Checksums: NIC offloads vs userland

With kernel-managed send paths (sendfile, splice → socket), you benefit from NIC offloads automatically where supported:

  • Checksum offload (CSUM): NIC computes TCP/UDP checksums.
  • TSO/GSO: kernel presents large skbs; NIC segments them to MSS-size frames.
  • LRO/GRO on receive: coalescing reduces per-packet overhead (for completeness).

If your protocol embeds its own application-level checksum over the payload, you still compute that in user space (or precompute/store alongside the file). Zero-copy doesn’t stop you from computing a header checksum over metadata while letting the body take the kernel path.

Verification tip (operational): inspect ethtool -k and ss -ti/nstat counters to confirm offloads are in effect; no code changes needed for the zero-copy APIs discussed here.

Edge cases and correctness pitfalls

  • Short transfers are the norm: every API here can return fewer bytes than requested. Loop until done.
  • EAGAIN is not an error: it’s a scheduling signal. Re-arm POLLOUT/EPOLLOUT and resume.
  • Peer close during transfer: splice/sendfile can return -1 with EPIPE or zero; handle EPOLLERR/EPOLLHUP by attempting to drain and then close.
  • Offsets and overflow: when mixing headers + file lengths, validate off_t arithmetic; guard against integer wrap on 32-bit systems.
  • Descriptor lifetimes: keep the file and pipe fds alive until all splices complete; avoid closing the source fd while the kernel still references pages.
  • Direct I/O: avoid mixing O_DIRECT files with sendfile/splice. If you need direct I/O, use read/write with aligned buffers or io_uring and accept the copy.

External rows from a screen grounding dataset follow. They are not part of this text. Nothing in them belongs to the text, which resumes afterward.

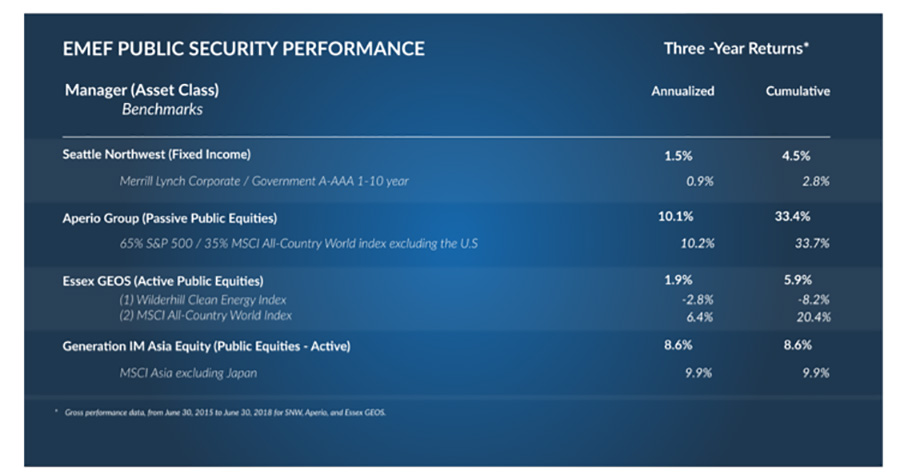Click the gross performance data footnote
The image size is (900, 474).
(x=225, y=413)
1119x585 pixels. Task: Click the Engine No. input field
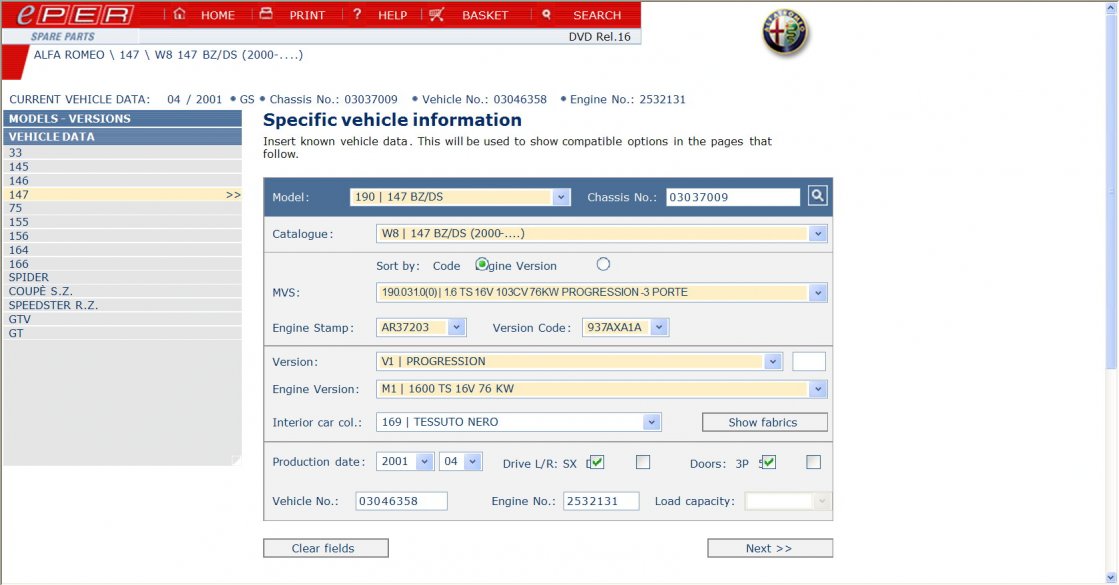pos(600,501)
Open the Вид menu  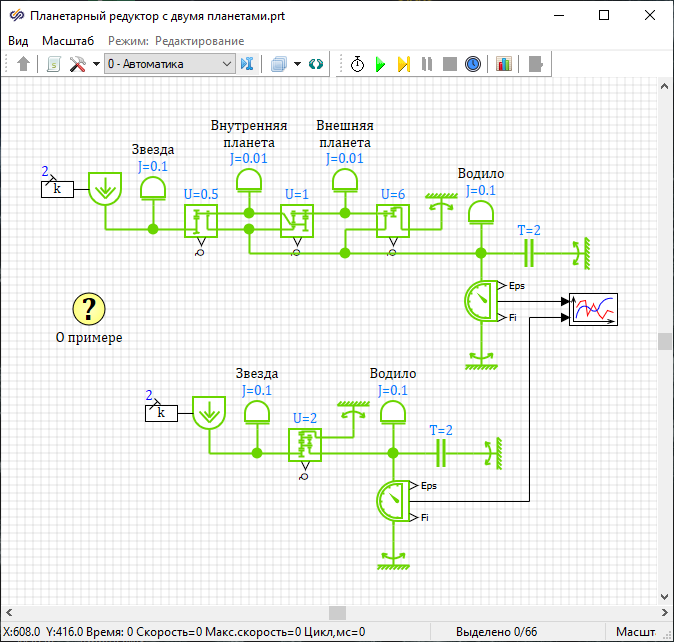tap(18, 41)
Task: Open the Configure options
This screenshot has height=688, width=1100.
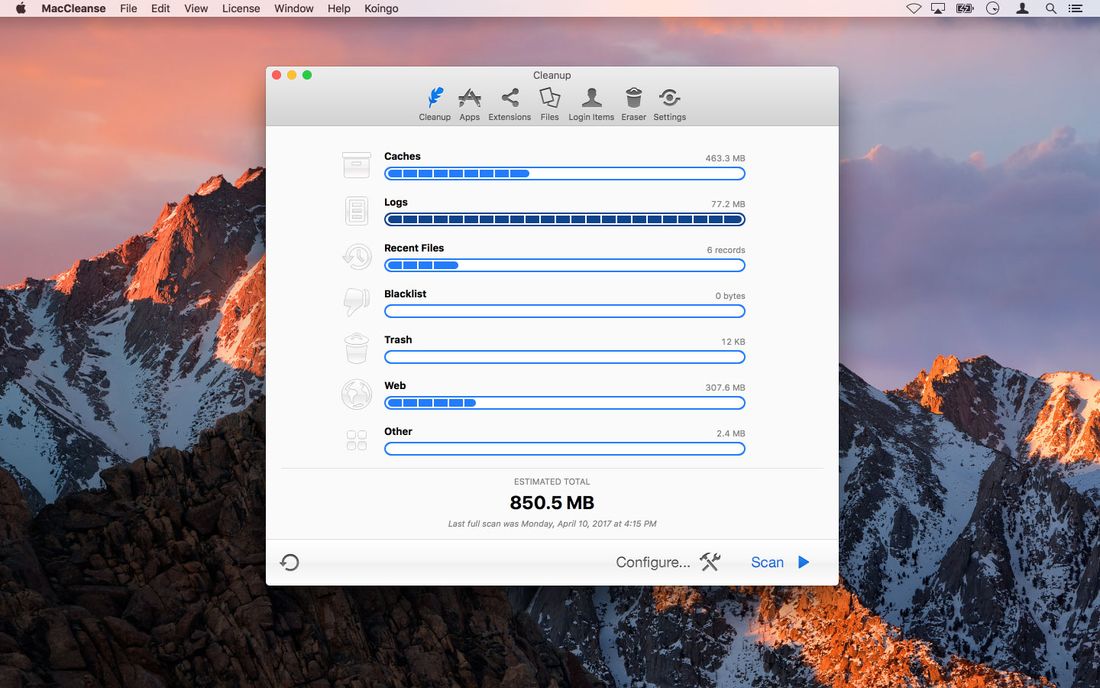Action: coord(652,562)
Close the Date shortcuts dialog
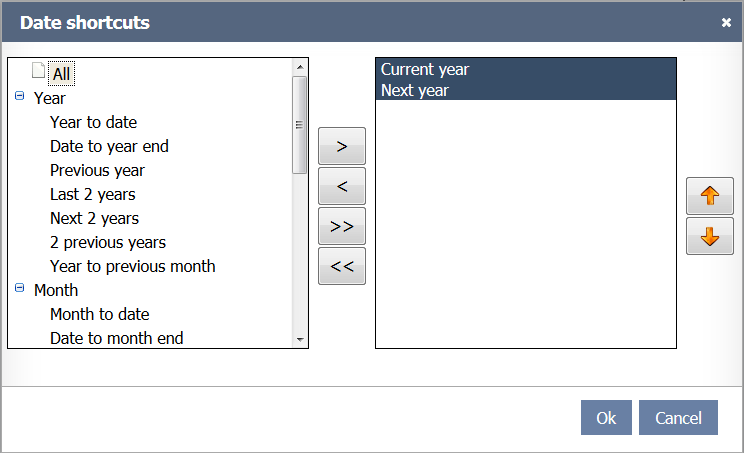 point(726,22)
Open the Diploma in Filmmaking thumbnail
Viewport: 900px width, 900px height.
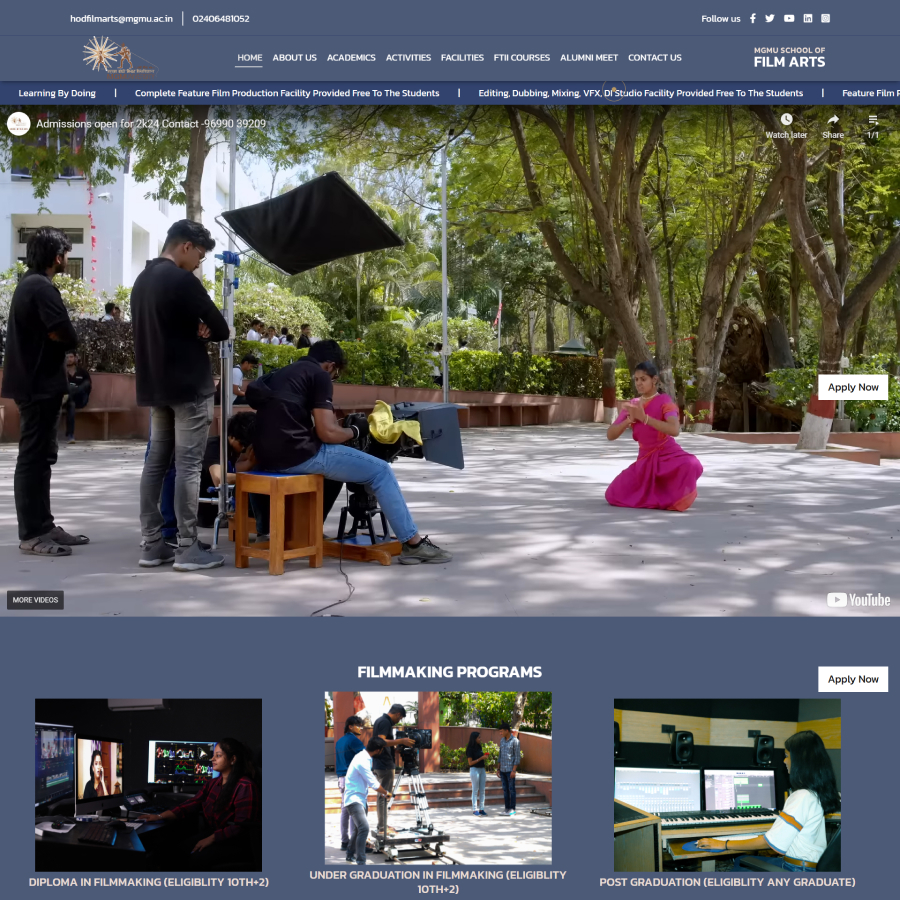click(x=148, y=784)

Observability: prove it in prod

Add lightweight metrics to catch regressions:

  • Bytes and ops by path: counters for sendfile bytes, splice bytes, fallback bytes.
  • EAGAIN rates and average resume latency per connection.
  • Per-connection pipe sizes and occupancy (sampled), to detect chronic backpressure.
  • Error tallies by errno for sendfile/splice/vmsplice.

Sketch:

struct zc_metrics {
  unsigned long long sf_bytes, sp_bytes, vmsp_bytes, fb_bytes;
  unsigned long long sf_calls, sp_calls, vmsp_calls, fb_calls;
  unsigned long long eagain_w, eagain_r;
};
 
static inline void add64(unsigned long long *c, unsigned long long v) {
  __atomic_add_fetch(c, v, __ATOMIC_RELAXED);
}

Production checklist (printable)

  • Prefer sendfile for file→socket when you don’t need to transform the body.
  • Use splice+pipe when you must stitch sources (headers via vmsplice + file body) without user copies.
  • Treat EAGAIN as backpressure; integrate with an event loop; never spin.
  • Use SPLICE_F_MORE/MSG_MORE or transient TCP_CORK to coalesce small pieces into full segments.
  • Reuse a pipe per connection and tune pipe size only after measuring.
  • Warm cold files with posix_fadvise (SEQUENTIAL/WILLNEED) sparingly; consider DONTNEED after send.
  • Keep transformation work (TLS/compression) either in-kernel (KTLS) or limited to small fragments.
  • Log bytes moved and error codes per path; alert on fallback growth.

Closing thoughts

Zero-copy on Linux isn’t a single switch—it’s a set of disciplined patterns. The winning formula is simple:

  1. Keep big payloads on kernel-managed paths (sendfile, splice).
  2. Limit user-space to control, metadata, and small headers (writev, vmsplice).
  3. Respect backpressure, coalesce wisely, and measure everything.

Do that, and you’ll trade buffer shuffles for throughput, swap midnight copy-tuning for clear metrics, and make your CPUs do more interesting work than moving bytes from A to B.